Gladstone, NJ – May 24, 2014 – The fifth day of the George H. Morris Gladstone Program saw an abundance of auditors line the stands at the USET Foundation Headquarters at Hamilton Farm for the Saturday mounted sessions. The sessions this morning reviewed the previous four days of instruction, summarizing position, release over fences and exercises using classical dressage.
“Mostly I read books,” Morris began the session with his words of wisdom. “I read books, lots of books, and I review them over and over again. The key in riding and training is repetition. This is why I am involved with horses, not for the teaching, not for the cheffing, but for the riding. I like training because I hate bad riding.”
Morris continued, “These riders are advanced, they are exemplary riders, but it is important to know that you are always learning. I am teaching you what has taken me a lifetime to learn, and I am only half way there.”
Both groups of riders began their exercises this morning using classical dressage techniques. Morris enunciated the difference between classical and competition dressage, focusing on the importance of preparing all horses with the use of classical dressage and leg aids.
In normal Morris-style, the riders walked forward with impulsion as he commented on their stirrup lengths, notating that the length of the stirrup should be two to three holes longer for flat work. After a day of no stirrups, it was important that the riders maintained their forward positions in the saddle, staying about 5 degrees ahead of the vertical, using their bodies to be slightly ahead of the base of support and never falling behind the movement of the horse.
“Practice doesn’t make perfect,” Morris chuckled. “Perfect practice makes perfect. That is our goal. Position is a work in progress until the day you stop riding.”
Morris advocated the use of two-point contact as the riders lengthened their legs around the horses, focusing on the forward inclination, referring to the position as “indispensable.” They posted for 10 strides, and then held two-point for 10 strides, observing the position and the change in the base of support. The posting or rising trot is exactly like jumping; the movement of the horse thrusts the rider forward in the saddle, displacing the base of support from the knee to the heel, using the stirrups for stability.
After completing several volte, a little larger than 6 meters in diameter, Morris asked the riders to make the circles smaller and smaller until they were working at the pirouette.
Morris continued to work the riders and horses with the four-track ravers (“haunches in”) and renvers (“haunches-out”), as well as with shoulders-in and shoulders-out to increase suppleness and rideability while working on leg aids. Morris then asked the riders to complete leg-yields and half-passes as part of the lateral schooling.
The riders rewarded their horses with what Morris refers to as “the greatest principal of riding,” the take and give. As they did, the horses became content and submissive, softening their backs and stretching on the hand as they descended their necks.
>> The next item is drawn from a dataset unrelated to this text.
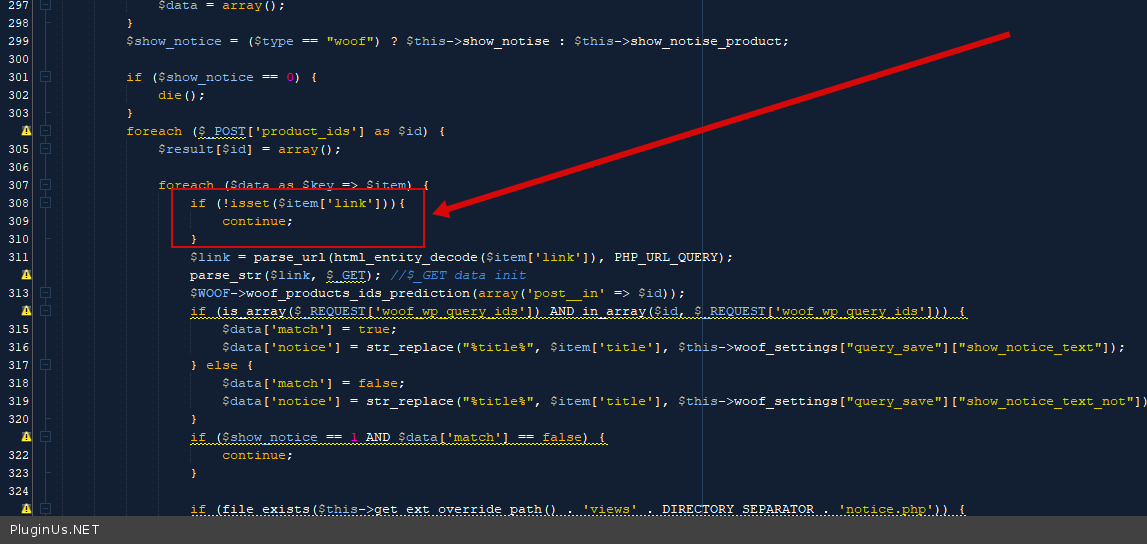
Task: Click the warning icon beside the parse_str line
Action: [x=26, y=275]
Morris expounded that the riders must resist the horse’s mouth in exact proportion, always keeping contact and using their legs to maintain impulsion with the “petite attaque.”
“What I teach is no longer the common fashion,” Morris said. “The light seat and forward positioning is no longer taught, classical dressage is no longer used. Remember, anything that is done to excess becomes a defect, look at the crest release. When you release over the fence your hands should be in a straight line to the horse’s mouth, keeping contact and sinking into the saddle after the fence, not sitting, but sinking.”
Morris completed a series of cavaletti aboard Sloane Coles’ horse during the first session, focusing on the position and jumping with contact. For the second group he had the five riders practice over cavaletti, cantering the series in a forward two-stride to a bounce and into a three-stride to complete the exercise with the halt. Morris then had them reverse and complete the exercise at a collected pace adding strides and halting before the in-gate.
After completing a series of questions from the auditors and riders, the morning session was released. The 10 riders proceeded on to a closed Physio Session with Equine Physiotherapist for the United States Show Jumping Team, Janus Marquis.
“I really base the talk around the fact that it is the rider’s ultimate responsibility to care for the well-being of the horse, and the fact that he is an athlete. We are going to run our hands over the horse, feel for irregularities such as heat and inflammation,” Marquis explained. “The riders need to know their horse’s everyday, and when they find things they will know what to do from stretching to modalities. We will use ultrasounds, lasers, electromagnetics and electro stimulation, that are out there and available to them as tools so they get the most out of their performance and longevity out of the athlete.”
After the Physio Session, each rider sat with Morris to speak one-on-one about their career and a program to follow. The Gladstone Program is designed to focus on the training and education for exceptionally dedicated and talented show jumping riders who are serious about their interest and desire to pursue a path that will prepare them to be a “team” rider and represent the United States in international competition.
Tomorrow brings the final day of the 2014 George H. Morris Gladstone Program, focusing on a morning filled with jumping. The riders will face a daunting course promptly at 8 a.m. and 10:00 a.m. The morning sessions are open to the public for auditing.
The United States Equestrian Team Foundation (www.uset.org) is the non-profit organization that supports the competition, training, coaching, travel and educational needs of America’s elite and developing international, high-performance horses and athletes in partnership with the United States Equestrian Federation.